Vorbis permaneció absolutamente inmóvil por un instante.

Después su mandíbula se movió de manera casi imperceptible, como si estuviera ensayando algunas palabras para sus adentros.

—¿Lo niegas? —preguntó.

—Adelante, que sea una esfera —dijo Didáctilos —. No hay ningún problema con que sea una esfera. Sin duda se habrá hecho algún tipo de arreglo especial para que todo se mantenga encima de ella. Y el Sol puede ser otra gran esfera, a mucha distancia. ¿Preferís que la Luna orbite el mundo o que orbite el Sol? Yo os aconsejaría el mundo. Más jerárquico, y un espléndido ejemplo para todos nosotros.

Brutha estaba viendo algo que nunca había visto. Vorbis parecía perplejo.

—Pero tú escribiste… ¡Dijiste que el mundo está encima de la espalda de una tortuga gigante! ¡Diste un nombre a la tortuga! Didáctilos se encogió de hombros.

—Me he dado cuenta de que estaba equivocado —admitió —. ¿Quién ha oído hablar de una tortuga que tiene diez mil kilómetros de largo? ¿Nadando a través del vacío del espacio? Ja. ¡Menuda idiotez! Ahora me avergüenzo sólo de pensarlo.

Vorbis cerró la boca. Después volvió a abrirla.

—¿Así es como se comporta un filósofo efebiano? —dijo. Didáctilos volvió a encogerse de hombros.

—Así es como se comporta cualquier auténtico filósofo —precisó—. Uno siempre debe estar preparado para abrazar nuevas ideas y tomar en consideración nuevas pruebas. ¿No estáis de acuerdo? Y nos habéis traído muchos nuevos factores… —un gesto pareció abarcar, de manera totalmente accidental, a los arqueros omnianos apostados a lo largo de la sala— sobre los que debo reflexionar. Un argumento realmente poderoso siempre será capaz de hacerme cambiar de opinión.

—¡Tus mentiras ya han envenenado al mundo!

—En ese caso escribiré otro libro —dijo Didáctilos sin inmutarse—. Pensad en lo que parecerá: el orgulloso Didáctilos convencido por los argumentos de los omnianos. Una retractación completa. ¿Hmmm?

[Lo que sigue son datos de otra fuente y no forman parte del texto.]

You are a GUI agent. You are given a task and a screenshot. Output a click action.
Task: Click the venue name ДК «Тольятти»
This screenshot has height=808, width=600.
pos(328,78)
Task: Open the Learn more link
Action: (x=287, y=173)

De hecho, señor, con vuestro permiso (ya sé que tenéis muchas cosas que hacer, saquear e incendiar y todo eso), me retiraré a mi tonel y empezaré a trabajar en él. Un universo de esferas. Bolas que giran a través del espacio. Hmmm. Sí. Con vuestro permiso, señor, os escribiré más bolas de las que podéis imaginar…

El viejo filósofo se volvió y, andando muy despacio, fue hacia la puerta.